The 104-year-old structure was constructed in 1909 by railroad tycoon and regional developer George L. Carter, who had a hand in the creation of many regional projects, including what would become East Tennessee State University, the Tree Streets neighborhood, the Model Mill and the city of Kingsport.
Renovation efforts are under way to transform the historic structure into the new home of Asheville, N.C.-based Tupelo Honey Cafe.
When Carter set out to bring the CC&O Railway to Johnson City, there were already two railroads that operated in town — Southern Railway, which would become Norfolk Southern, and the East Tennessee & Western North Carolina Railroad, affectionately known as the Tweetsie.
Having three railroads operating out of one location was a major boost to the region, according to local historian Alan Bridwell.

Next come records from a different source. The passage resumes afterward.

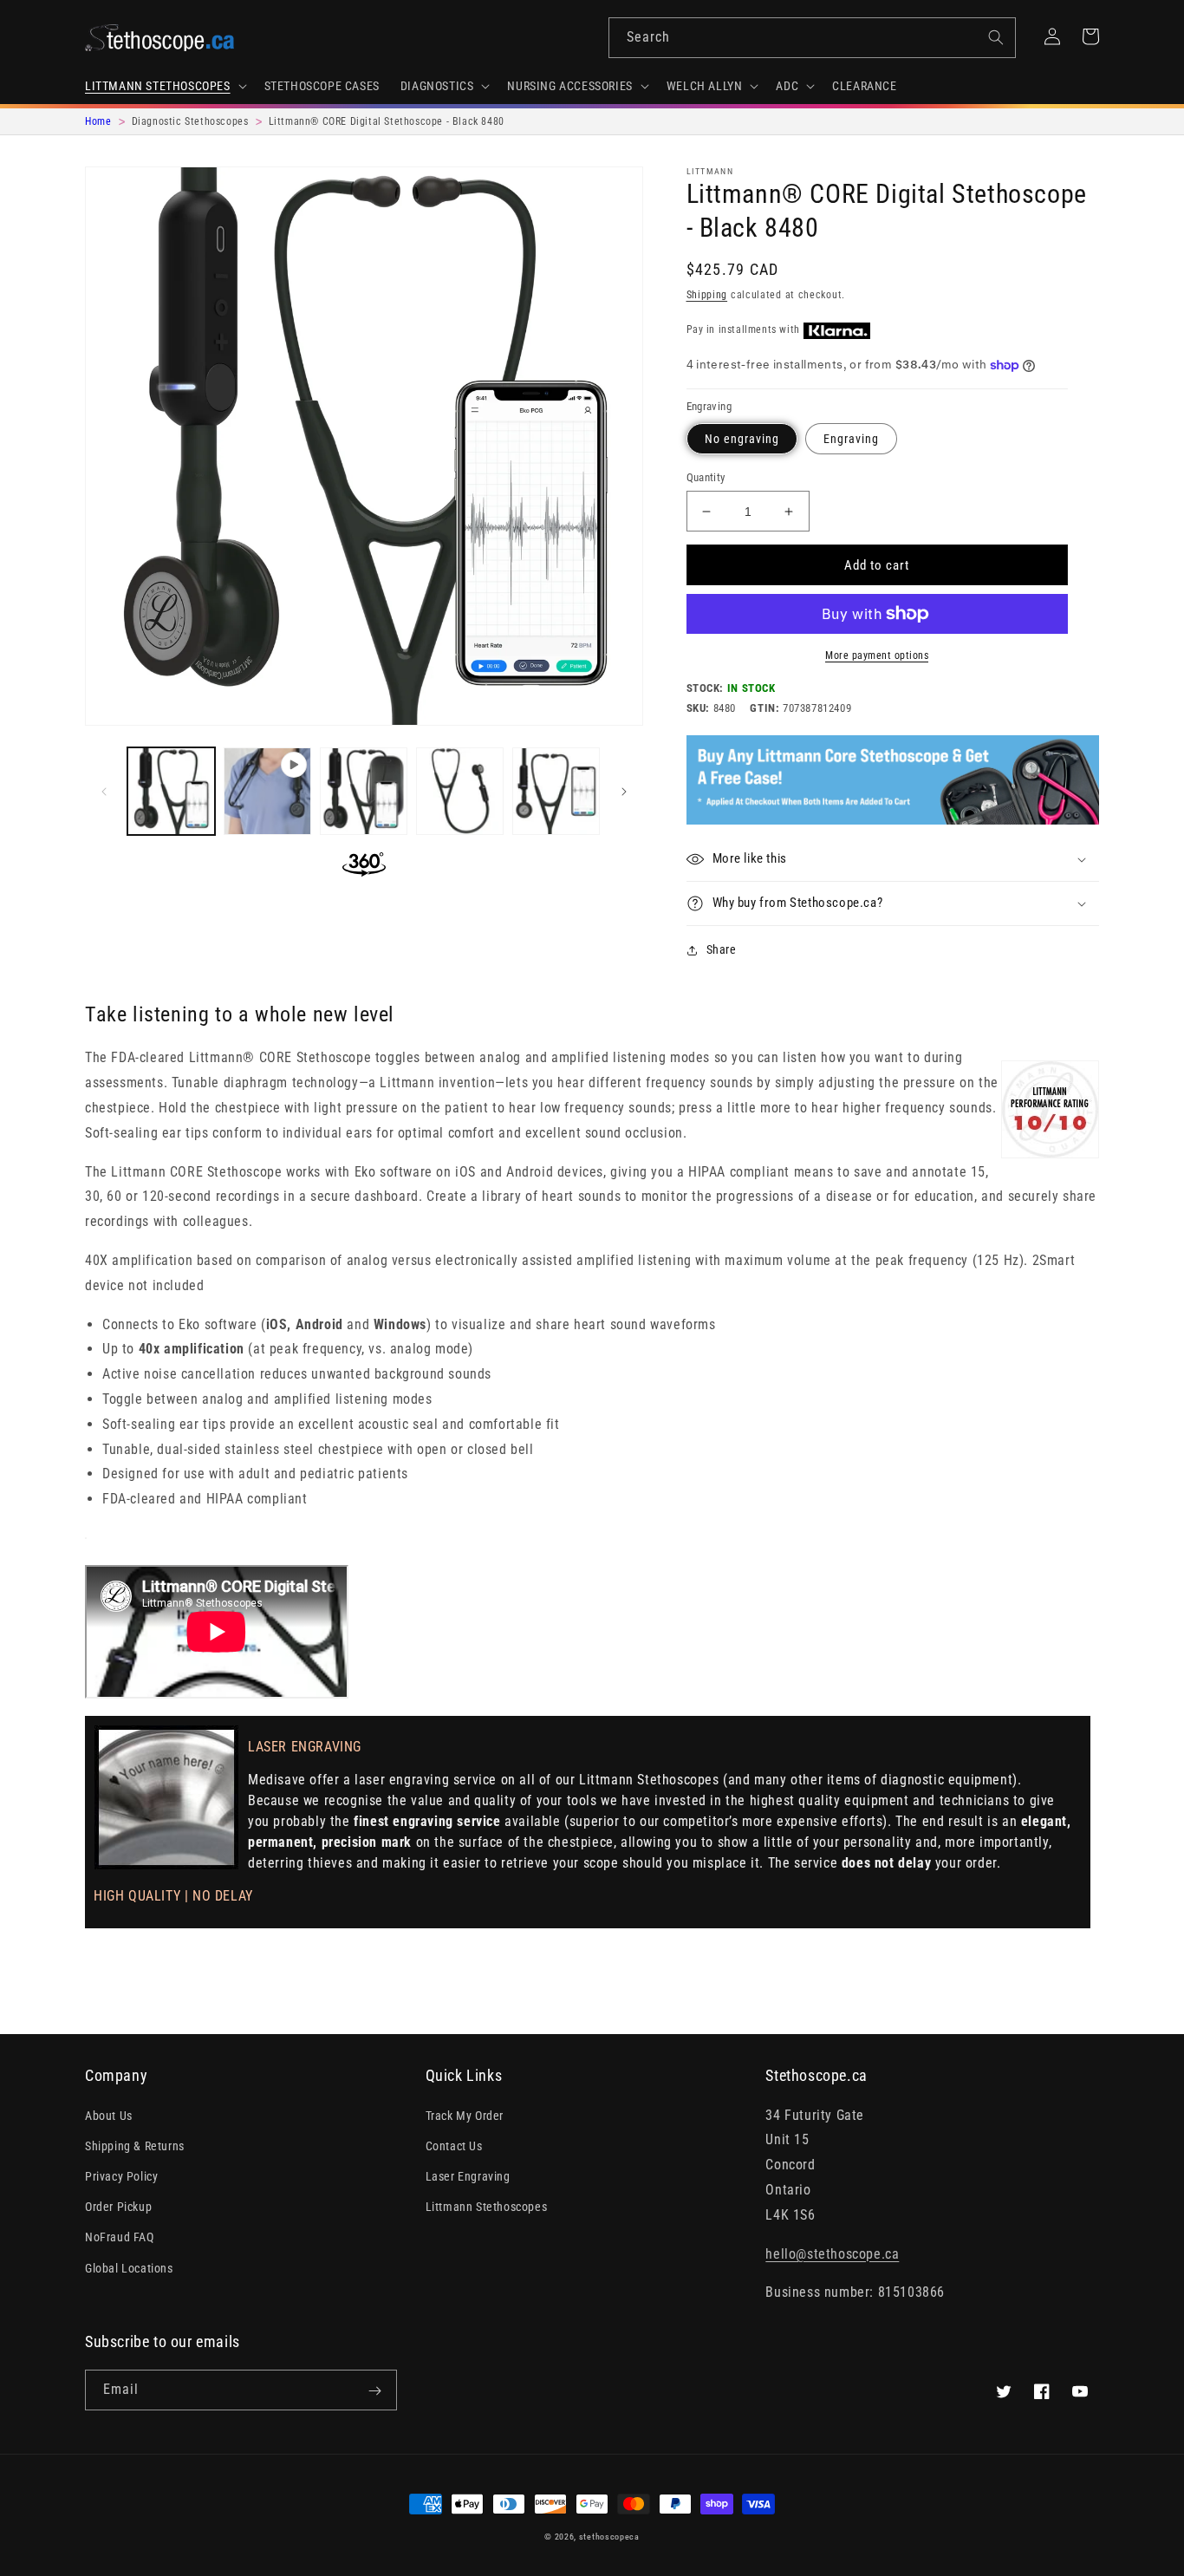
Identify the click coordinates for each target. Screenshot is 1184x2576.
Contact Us (454, 2146)
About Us (109, 2116)
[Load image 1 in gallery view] (171, 791)
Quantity (705, 477)
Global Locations (129, 2268)
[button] (164, 86)
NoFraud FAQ (119, 2237)
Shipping (707, 295)
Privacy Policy (121, 2176)
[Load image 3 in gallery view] (460, 791)
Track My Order (465, 2116)
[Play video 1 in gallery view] (267, 791)
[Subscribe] (374, 2391)
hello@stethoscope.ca (832, 2254)
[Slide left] (104, 792)
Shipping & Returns (135, 2146)
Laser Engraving (468, 2176)
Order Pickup (118, 2207)
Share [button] (721, 949)
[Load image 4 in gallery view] (556, 791)
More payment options (876, 655)
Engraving (851, 439)
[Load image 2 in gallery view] (363, 791)
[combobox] (812, 37)
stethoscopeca (609, 2536)
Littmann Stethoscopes (487, 2207)
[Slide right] (624, 792)
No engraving (742, 439)
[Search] (996, 37)
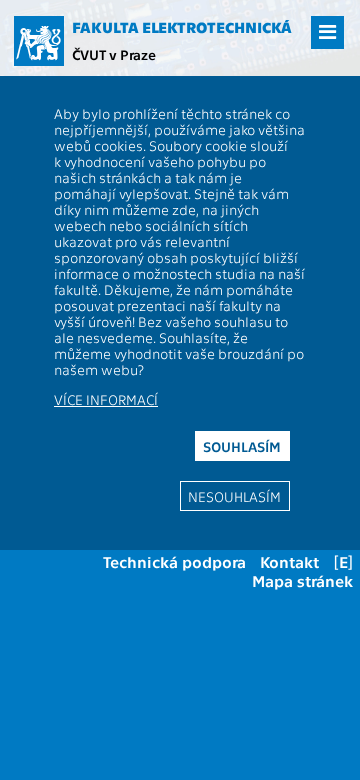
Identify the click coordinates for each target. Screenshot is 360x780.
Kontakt (289, 561)
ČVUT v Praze (114, 54)
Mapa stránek (302, 580)
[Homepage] (39, 41)
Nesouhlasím (234, 496)
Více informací (106, 399)
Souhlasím (242, 446)
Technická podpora (174, 561)
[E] (343, 561)
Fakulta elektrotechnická (182, 27)
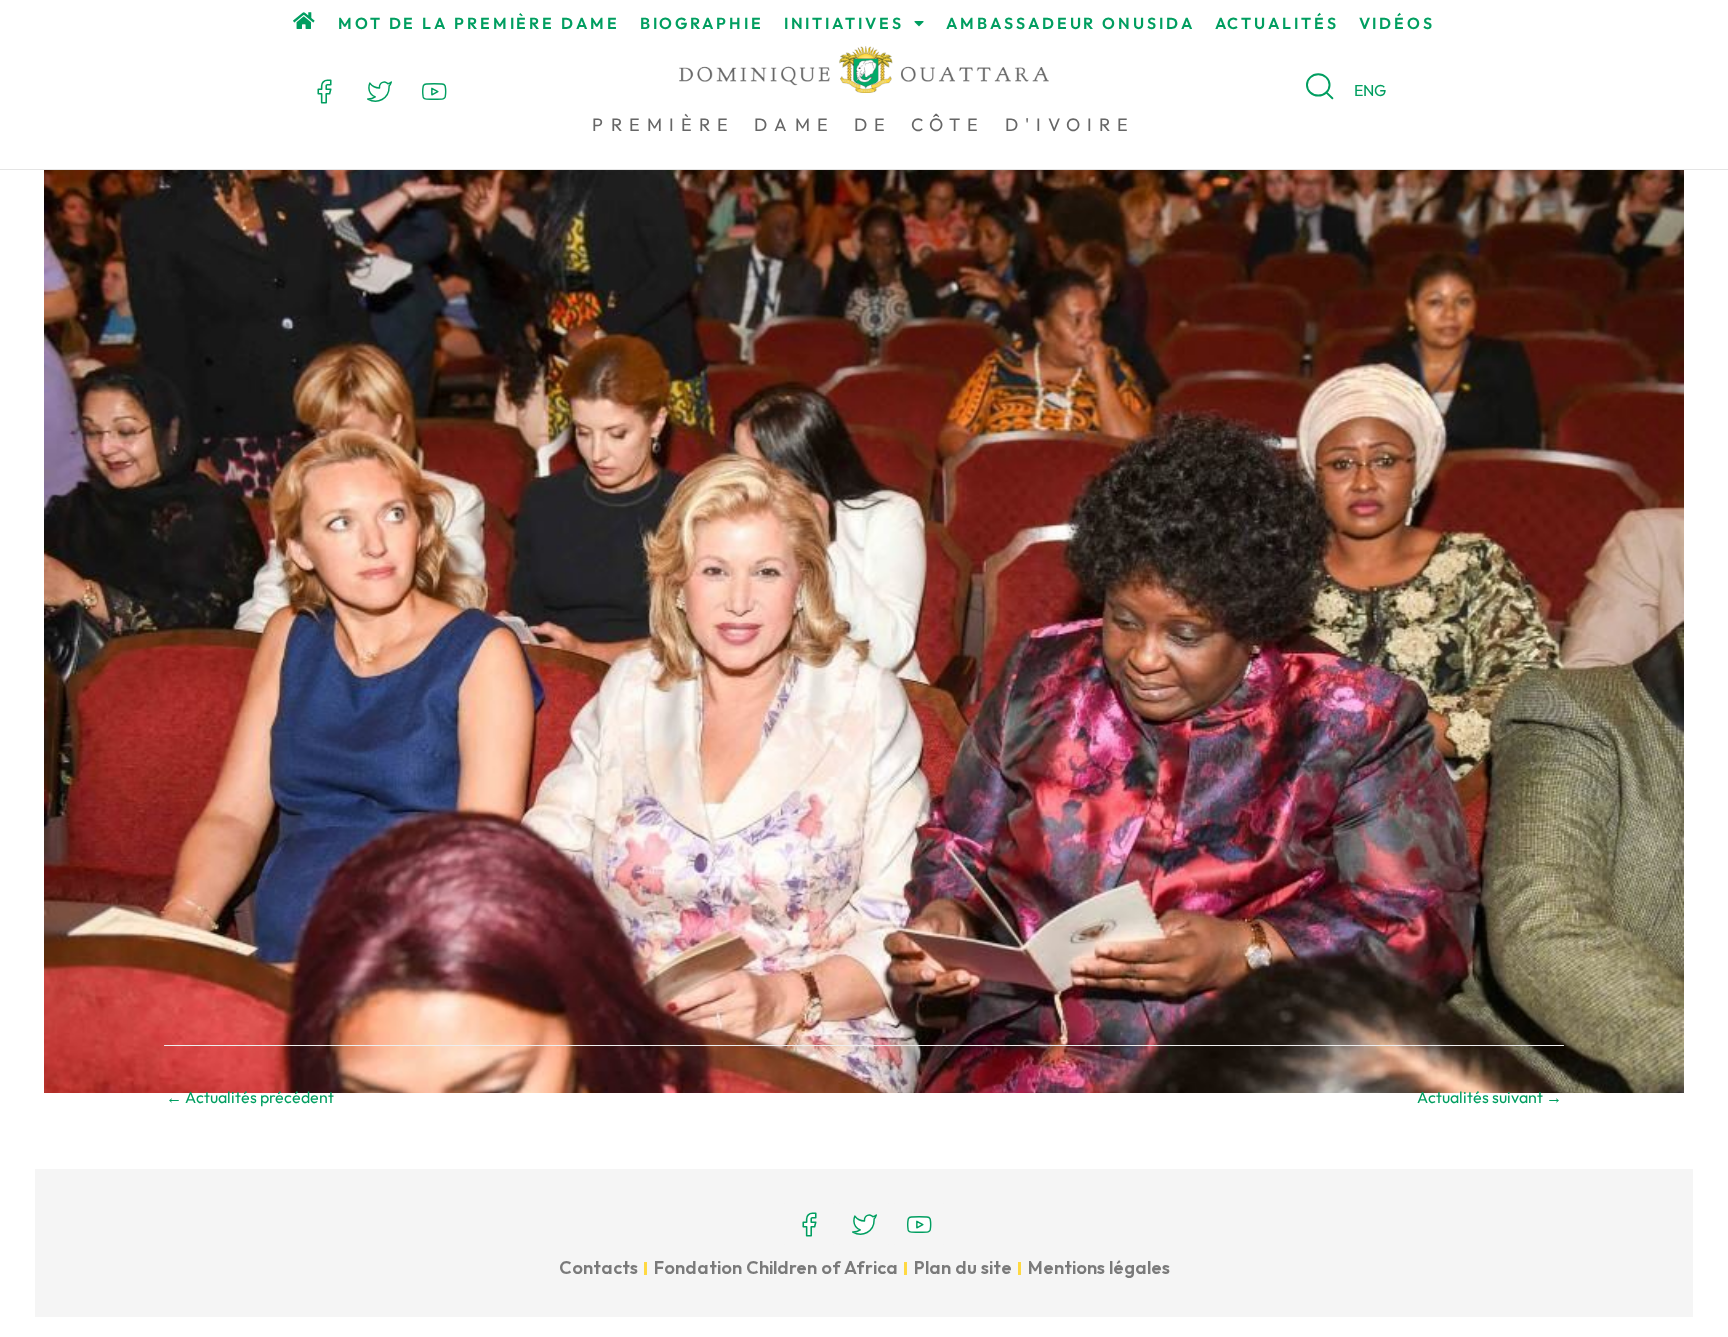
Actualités (1277, 23)
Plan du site (963, 1267)
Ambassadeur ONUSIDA (1070, 23)
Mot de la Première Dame (479, 23)
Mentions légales (1099, 1267)
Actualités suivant (1489, 1097)
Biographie (702, 23)
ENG (1370, 90)
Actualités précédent (250, 1097)
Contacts (598, 1267)
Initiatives (844, 23)
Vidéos (1397, 23)
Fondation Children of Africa (776, 1267)
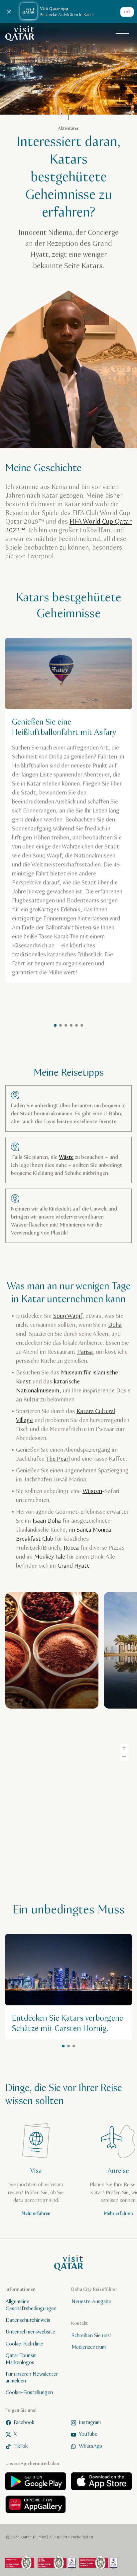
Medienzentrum (88, 2347)
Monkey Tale (49, 1557)
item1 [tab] (55, 1025)
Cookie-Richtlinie (24, 2343)
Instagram (90, 2422)
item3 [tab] (81, 1025)
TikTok (21, 2446)
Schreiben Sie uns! (91, 2335)
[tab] (66, 1025)
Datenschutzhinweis (28, 2320)
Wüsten (92, 1491)
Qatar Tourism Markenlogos (21, 2359)
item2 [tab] (60, 1025)
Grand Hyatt (73, 1566)
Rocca (71, 1548)
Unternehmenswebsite (30, 2332)
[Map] (68, 1813)
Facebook (24, 2422)
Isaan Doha (47, 1521)
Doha (115, 1325)
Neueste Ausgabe (91, 2302)
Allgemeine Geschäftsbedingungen (31, 2306)
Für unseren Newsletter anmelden (32, 2378)
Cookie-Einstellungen (29, 2392)
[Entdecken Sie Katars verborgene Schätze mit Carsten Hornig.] (68, 1986)
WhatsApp (90, 2446)
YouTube (88, 2434)
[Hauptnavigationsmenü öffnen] (122, 33)
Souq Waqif (67, 1316)
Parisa (85, 1352)
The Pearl (58, 1459)
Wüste (66, 1157)
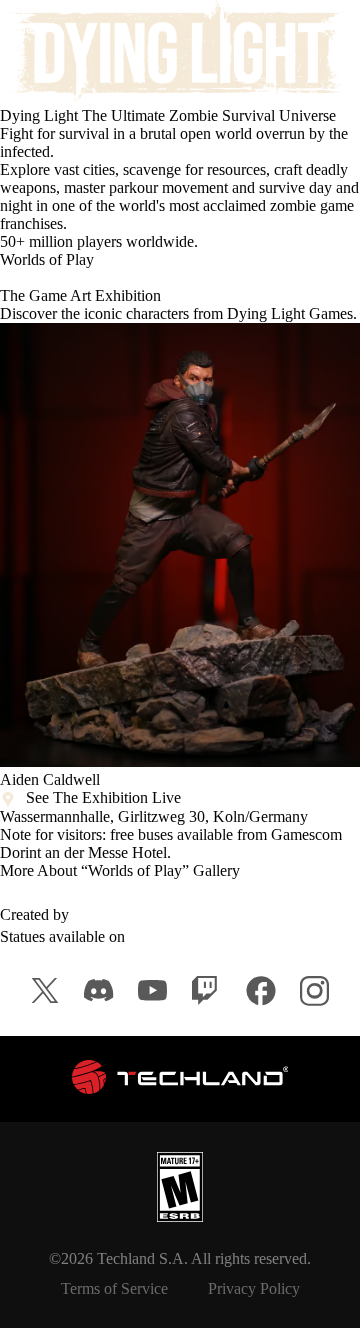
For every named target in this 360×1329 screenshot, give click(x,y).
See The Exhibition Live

“That was the location where they transferred downtown. I can’t say for sure on numbers how much freight or passengers came through there, but it really was a huge thing and increased the trade business in Johnson City tremendously,” he said.
From 1891 to 1912, the depot that sits across the CC&O Railroad Depot — which was the former home of Free Service Tire — housed both the Southern and ET&WNC railroads.
In 1912, Southern built its own depot near where the Downtown Centre is now.
By the time the CC&O depot was built, Bridwell said Johnson City had seen several growth spurts but it was the arrival of a third railroad that really sent the city into a time of great growth from about 1910 to 1920.
“The fact that you could in walking distance transfer to three pretty important railroads was a huge thing. That’s what made Johnson City the center of a lot of retail activity for a huge area — the presence of those three railroads,” he said.
During the passenger era, Bridwell said Johnson City went from being a small village with a rail station known as Johnson’s Depot to being the fifth-largest city in Tennessee by 1930.
While there were certainly other factors that spurred development, including the Soldier’s Home and the Normal School, the railroads paved the way for Johnson City to become a center of commerce for the region, according to Bridwell.
“The benefactors for the railroads were the benefactors for the city, but without the presence of the railroad junction there, it would’ve just been another little train stop,” he said.
Sometime in the early 1950s, the last passenger train passed through the CC&O depot. Bridwell said it was mainly used for freight after that point.
Since then, several small retailers and a restaurant have used the space, but it sat vacant for a number of years until Dorian Jones led restoration efforts in the early 2000s.
In 2008, the building was placed on the National Register of Historic Places.
Today, developers Greg Cox and Joe Baker are working with Rainey Contracting and architect Uwe Rothe to renovate the structure as it transitions into Tupelo Honey’s new location.